------ EXTRAIT DU TEXTE

En tout état de cause, ainsi que le déclarait notre collègue Jacques Gillot à cette même tribune lors de l’examen de la loi organique qui a fait de Saint-Barthélemy une collectivité régie par l’article 74 de la Constitution, la République franchit un pas de plus vers la réconciliation de son unité et de sa diversité. Saint-Barthélemy a fait le choix d’un développement économique tourné vers le tourisme haut de gamme, choix qui lui a permis d’atteindre aujourd’hui le niveau de cohésion économique et sociale qu’elle connaît. Dès lors, la préservation de cet équilibre constitue indéniablement un enjeu vital pour l’avenir de l’île, et c’était là tout le sens de l’amendement déposé par le groupe socialiste, malheureusement déclaré irrecevable.

------------
------ DONNÉES

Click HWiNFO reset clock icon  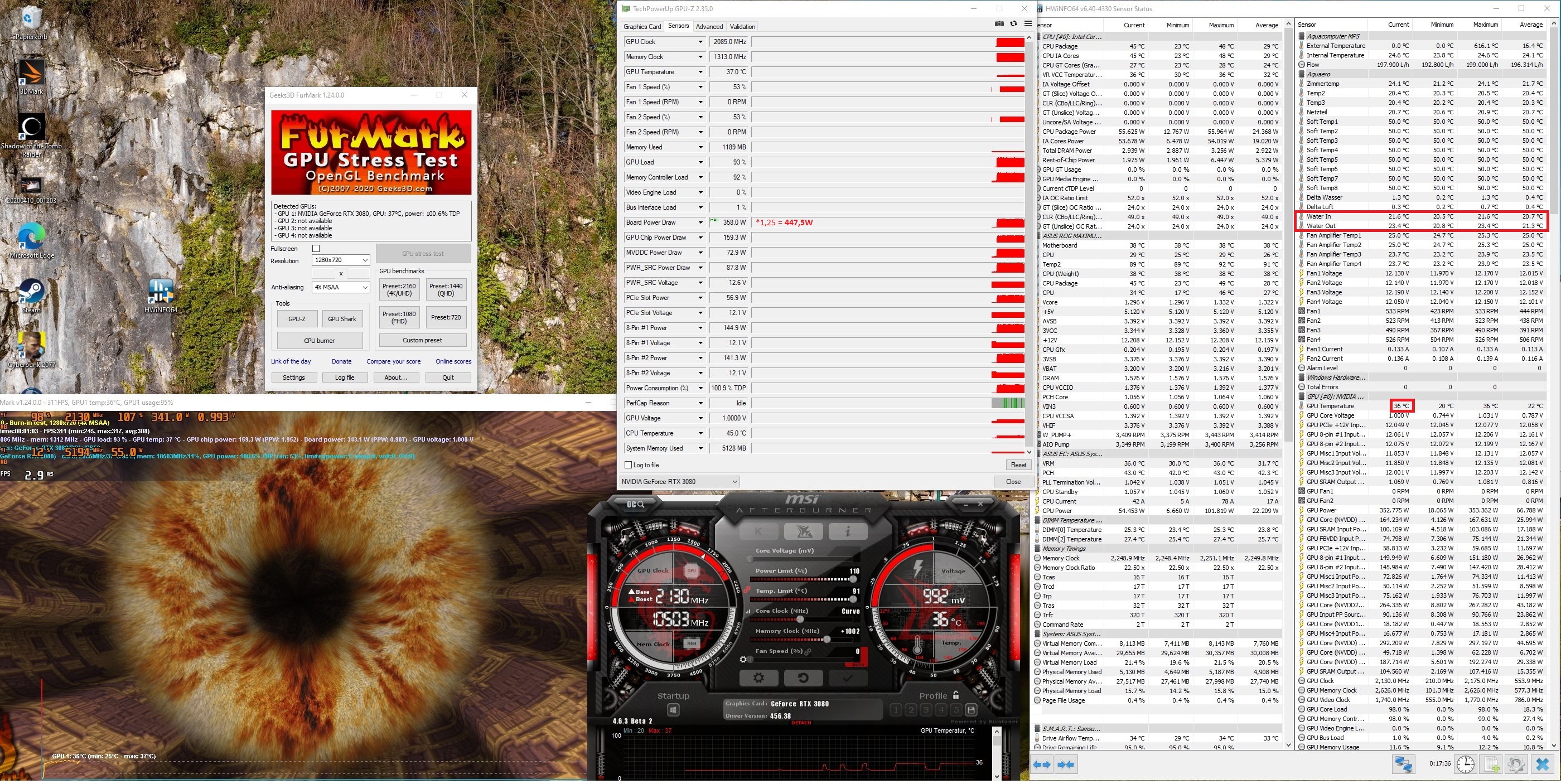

------------

◆ LISTE DES TÂCHES
a) Recopiez le passage de l'extrait sur Saint-Barthélemy situé entre « En tout état » et « malheureusement déclaré irrecevable. », inclus, en renommant « haut de gamme » en « de luxe ».
b) Poursuivez l'intervention sur Saint-Barthélemy à partir de l'endroit où elle s'arrête.

◆ RÉPONSES
a)
En tout état de cause, ainsi que le déclarait notre collègue Jacques Gillot à cette même tribune lors de l’examen de la loi organique qui a fait de Saint-Barthélemy une collectivité régie par l’article 74 de la Constitution, la République franchit un pas de plus vers la réconciliation de son unité et de sa diversité. Saint-Barthélemy a fait le choix d’un développement économique tourné vers le tourisme de luxe, choix qui lui a permis d’atteindre aujourd’hui le niveau de cohésion économique et sociale qu’elle connaît. Dès lors, la préservation de cet équilibre constitue indéniablement un enjeu vital pour l’avenir de l’île, et c’était là tout le sens de l’amendement déposé par le groupe socialiste, malheureusement déclaré irrecevable.

b)
Nous avons déposé un amendement de suppression de l’article 4 relatif au transfert à la collectivité de la compétence en matière de réglementation économique de véhicules terrestres à moteur en raison du champ de compétence très étendu de la mesure de contrôle et du fait que, nous semble-t-il, la collectivité détient déjà des compétences normatives pour agir. Je constate que Michel Magras en convient lui-même, puisque son amendement n° 5 tend à limiter la portée de l’article 4 ; il a adopté une position de repli sur le type de véhicules.
Les ajustements équilibrés apportés aux dispositions relatives au fonctionnement des institutions de la collectivité n’appellent pas d’observations particulières. À cet égard, je voudrais saluer le travail de notre rapporteur, qui a amélioré la rédaction et la présentation du texte en le débarrassant des dispositions excessives qu’il pouvait comporter.
En tout état de cause, le groupe socialiste se félicite à l’instant de l’avis défavorable émis par la commission sur la création d’une caisse de prévoyance et de sécurité sociale, et sur la participation de la collectivité à certaines compétences qui nous semblent relever de l’État.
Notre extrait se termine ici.